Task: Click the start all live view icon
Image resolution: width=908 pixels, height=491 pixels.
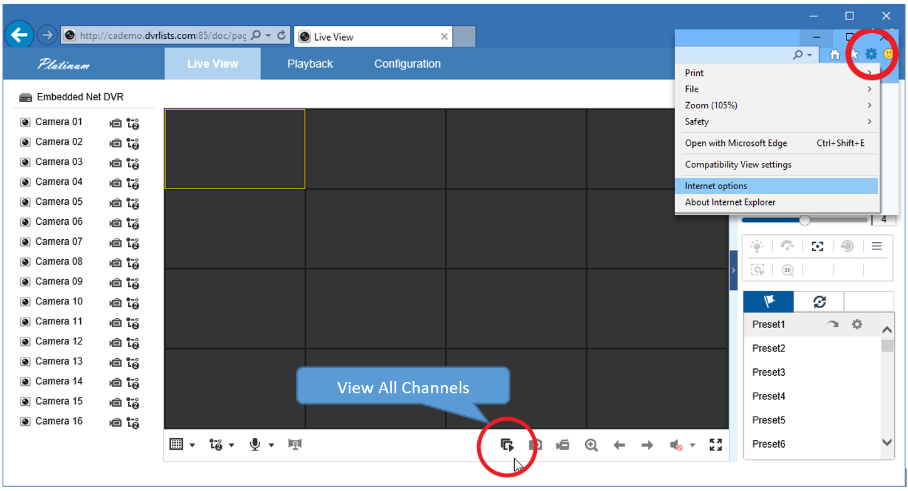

◆ ◆ ◆ ◆ ◆

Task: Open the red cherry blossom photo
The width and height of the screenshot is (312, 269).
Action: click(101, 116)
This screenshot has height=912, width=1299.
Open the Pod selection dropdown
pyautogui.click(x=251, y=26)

◆ ◆ ◆ ◆ ◆

● **Exercise brief**
Determine how many lines in the data include "Task", and let the answer be that number alone.

● **Result below**
2